Fourth Avengers flick finds the surviving heroes still devastated by the mass genocide caused by Thanos and the Infinity Stones. Five years later, hope is reignited as the reappearance of one of their number thought dead, gives The Avengers one last chance to possibly set things right.

Joe and Anthony Russo, again armed with a script written by Christopher Markus and Stephen McFeely, give this ten year journey the best ending possible. It’s an emotionally draining roller coaster ride as The Avengers enact a desperate plan that will lead them to a final showdown with the Mad Titan…and we’re along with them, every step of the way. It’s the type of movie best enjoyed going in knowing as little as possible, so this will be brief. There are loads of surprises, epic battles, some wonderful cameos and a plot that cleverly wraps up the story and also manages to pay tribute to what came before. There are some truly great moments here and heartbreaking ones, too. The audience in attendance laughed hysterically, cheered thunderously and some even wept openly. It wraps up the last ten years wonderfully, while opening some doors to the future. Simply a great flick and an enormously entertaining 181 minutes.

The cast is once again, too large to discuss each individually, but all deserve kudos. Our mainstays from the series all perform these now familiar characters with the expected gusto. A great ensemble cast that has endeared us over the last decade and have grown into their roles so well. Josh Brolin again impresses as Thanos, the Mad Titan. The clever script gives us a bit of a different Thanos, one possibly more dangerous than he was in Infinity War. There are too many great character cameos to mention, which is fine, as they will not be spoiled here anyway. A spectacular cast.

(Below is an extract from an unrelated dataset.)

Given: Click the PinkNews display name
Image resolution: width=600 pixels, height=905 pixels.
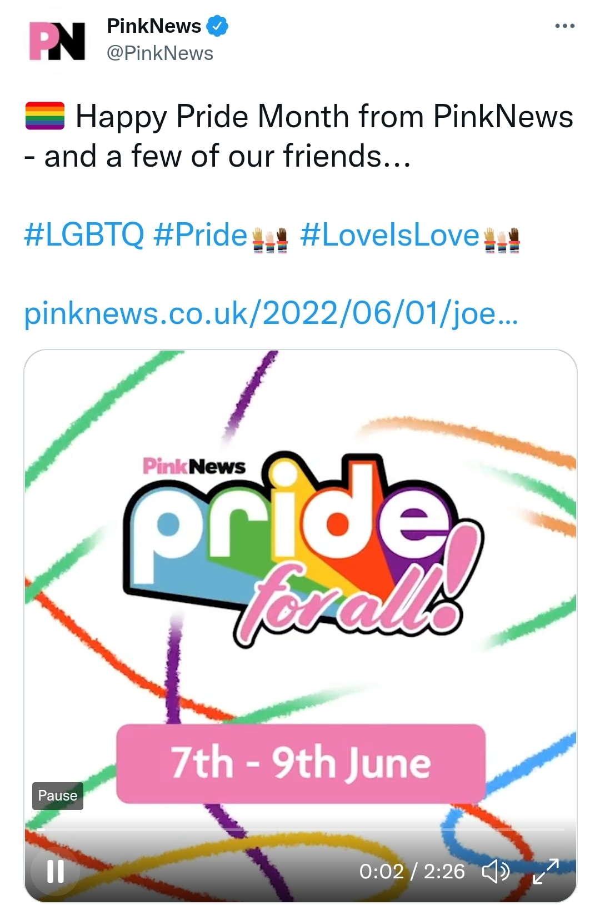Looking at the screenshot, I should (x=154, y=26).
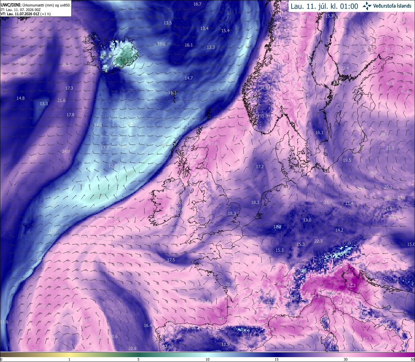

There are a few flaws, but for all the spectacle and emotion you get in it’s three hour running time, they are too small to bother discussing. A clever script and story gives us everything we could hope for from epic battles, heartbreaking actions, nail-biting suspense and some truly hilarious moments, all mixed very well. It rarely slows down and only stumbles slightly here and there, but otherwise is an epic finale to a great series of movies. While there is no post credits scene, stay during the entire credits anyway for a wonderful sendoff to our beloved heroes.

…and, on a personal note, I can’t remember the last time I laughed, cheered and even teared up so much in one movie…and I’ve been watching movies for over five decades-MZNJ

-MonsterZero NJ

Rated 4 (out of 4) infinity gauntlets.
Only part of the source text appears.